Second change is the requirement to pad strings with zeros so the length of the parameter/content is divisible by 4. Depending on the platform used the server may respond with ERR_inv_par if the parameters are not correctly alligned. Rserve reporting 0101 will itself pad strings in such manner when sending responses to the client.

Update: 2003-09-18: The previous documentation incorrectly stated that the second entry of the 4 byte headers (response and attribute) was 12-bit int, whereas it is in fact a 24-bit int. This was corrected now.

Additions in version 0.3
Rserve version 0.3 reports ID string version 0102 because support for large data was added. Previous versions were limited by the 24-bit length of parameters and SEXPs. The 0.3 version enhances the protocol by adding special flag DT_LARGE to parameter types and XT_LARGE to eXpression types. If this flag is set then the header is 8 bytes long (instead of previously 4 bytes). The additional 4 bytes are used for the parameter/expression length leading to a total of 56-bit maximum length of an expression or parameter (that is 65536TB which should be sufficient). Any data smaller 0x800000 (8MB) must be still coded in the original 4-byte header format. Current Rserve sends only data larger 0xfffff0 (16MB-16) in the large data format. Clients are encouraged to use the same threshold, but it's not required by the protocol.

CHALLENGES =>
**A.** In the Rserve protocol excerpt, how long is the header when the DT_LARGE or XT_LARGE flag is set?
**B.** Rewrite the Rserve protocol excerpt from "Additions in version" to "by the protocol.", swapping "header" for "prefix".
**C.** List every name in the Rserve protocol excerpt that contains an underscore.

SUPPLIED INFORMATION =>
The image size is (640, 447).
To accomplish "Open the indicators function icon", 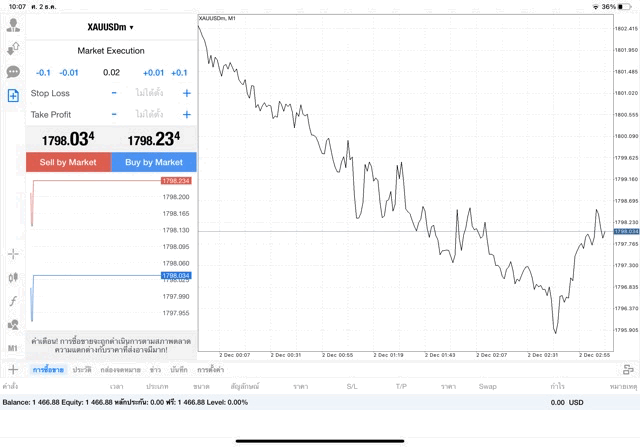I will (13, 300).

SOLUTION LIST =>
**A.** 8 bytes, instead of the previous 4 bytes.

**B.**
Additions in version 0.3
Rserve version 0.3 reports ID string version 0102 because support for large data was added. Previous versions were limited by the 24-bit length of parameters and SEXPs. The 0.3 version enhances the protocol by adding special flag DT_LARGE to parameter types and XT_LARGE to eXpression types. If this flag is set then the prefix is 8 bytes long (instead of previously 4 bytes). The additional 4 bytes are used for the parameter/expression length leading to a total of 56-bit maximum length of an expression or parameter (that is 65536TB which should be sufficient). Any data smaller 0x800000 (8MB) must be still coded in the original 4-byte prefix format. Current Rserve sends only data larger 0xfffff0 (16MB-16) in the large data format. Clients are encouraged to use the same threshold, but it's not required by the protocol.

**C.** ERR_inv_par, DT_LARGE, XT_LARGE